All diamonds are systematically graded and plotted under 10X magnification. If a trained grader cannot see a clarity characteristic at 10X, it does not affect the clarity grade.

Five Factors That Determine Clarity

  • Size
  • Number
  • Position
  • Nature
  • Color

All of the above factors are taken into consideration when a diamond is assigned a clarity grade.

Clarity Grades Defined by the GIA

Flawless — Flawless diamonds have no inclusions or blemishes when viewed under 10X magnification by a skilled grader. A diamond can have naturals confined to the width of the girdle, extra facets on the pavilion that are not visible face-up, laser inscriptions confined to the girdle and internal graining that is not white, colored or reflective.

Internally Flawless (IF) — An IF diamond has no inclusions, only blemishes when viewed under 10X magnification.

Very Very Slightly Included (VVS1 and VVS2) — VVS diamonds contain minute inclusions that are difficult for a skilled grader to see under 10X magnification.

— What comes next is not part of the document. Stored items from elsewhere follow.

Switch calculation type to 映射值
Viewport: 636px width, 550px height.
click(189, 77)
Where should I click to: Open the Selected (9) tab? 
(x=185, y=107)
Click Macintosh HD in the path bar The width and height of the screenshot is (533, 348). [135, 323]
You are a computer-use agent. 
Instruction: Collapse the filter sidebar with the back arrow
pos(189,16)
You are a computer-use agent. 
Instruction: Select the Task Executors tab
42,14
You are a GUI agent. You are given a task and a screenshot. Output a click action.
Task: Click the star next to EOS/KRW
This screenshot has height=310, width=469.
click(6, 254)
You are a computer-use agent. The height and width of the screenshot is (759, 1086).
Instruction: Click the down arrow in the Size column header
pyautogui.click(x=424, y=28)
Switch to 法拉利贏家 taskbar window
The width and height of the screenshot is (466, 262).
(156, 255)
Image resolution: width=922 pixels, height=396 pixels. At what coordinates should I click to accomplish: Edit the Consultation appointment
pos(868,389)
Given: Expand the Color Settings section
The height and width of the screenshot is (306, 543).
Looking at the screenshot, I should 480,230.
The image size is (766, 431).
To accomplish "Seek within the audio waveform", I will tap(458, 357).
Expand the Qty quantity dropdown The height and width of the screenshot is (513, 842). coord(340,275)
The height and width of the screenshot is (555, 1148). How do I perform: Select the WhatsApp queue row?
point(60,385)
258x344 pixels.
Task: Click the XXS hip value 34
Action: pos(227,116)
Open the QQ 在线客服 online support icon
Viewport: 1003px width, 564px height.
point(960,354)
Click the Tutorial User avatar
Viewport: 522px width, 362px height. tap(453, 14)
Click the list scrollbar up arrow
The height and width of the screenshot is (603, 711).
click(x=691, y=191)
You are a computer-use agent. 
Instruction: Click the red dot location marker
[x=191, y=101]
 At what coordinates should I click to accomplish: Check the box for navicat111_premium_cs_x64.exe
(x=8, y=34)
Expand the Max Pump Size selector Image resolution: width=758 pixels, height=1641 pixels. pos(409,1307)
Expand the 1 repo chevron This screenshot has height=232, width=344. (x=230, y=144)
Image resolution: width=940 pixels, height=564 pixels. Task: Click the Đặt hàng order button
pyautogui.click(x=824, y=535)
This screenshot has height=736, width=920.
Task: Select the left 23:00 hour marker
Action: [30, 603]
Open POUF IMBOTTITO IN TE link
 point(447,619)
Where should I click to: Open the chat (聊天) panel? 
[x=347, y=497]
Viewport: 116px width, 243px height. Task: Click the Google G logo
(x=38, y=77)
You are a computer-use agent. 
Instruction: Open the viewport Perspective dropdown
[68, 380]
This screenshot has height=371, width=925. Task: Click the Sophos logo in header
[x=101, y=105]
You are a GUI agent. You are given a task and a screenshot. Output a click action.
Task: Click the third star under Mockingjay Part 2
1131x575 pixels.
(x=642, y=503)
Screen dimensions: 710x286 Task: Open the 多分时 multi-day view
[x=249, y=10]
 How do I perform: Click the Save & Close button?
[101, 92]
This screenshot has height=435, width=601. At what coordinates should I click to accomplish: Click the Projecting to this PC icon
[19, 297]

The inclusion in a VVS1 diamond are extremely difficult to see face-up, or may be visible only through the pavilion. Inclusions in a VVS2 diamond are very difficult to see. Typically VVS diamonds have a pinpoint or two; however, characteristics like a bearded girdle or tiny chips might also be present in VVS diamonds depending on their visibility.

Very Slightly Included (VS1 and VS2) — Diamonds of VS clarity contain minor inclusions that range from difficult (VS1) to somewhat easy (VS2) to see under 10X magnification. Typical inclusions in VS diamonds include small crystals, feathers and distinct groups of pinpoints.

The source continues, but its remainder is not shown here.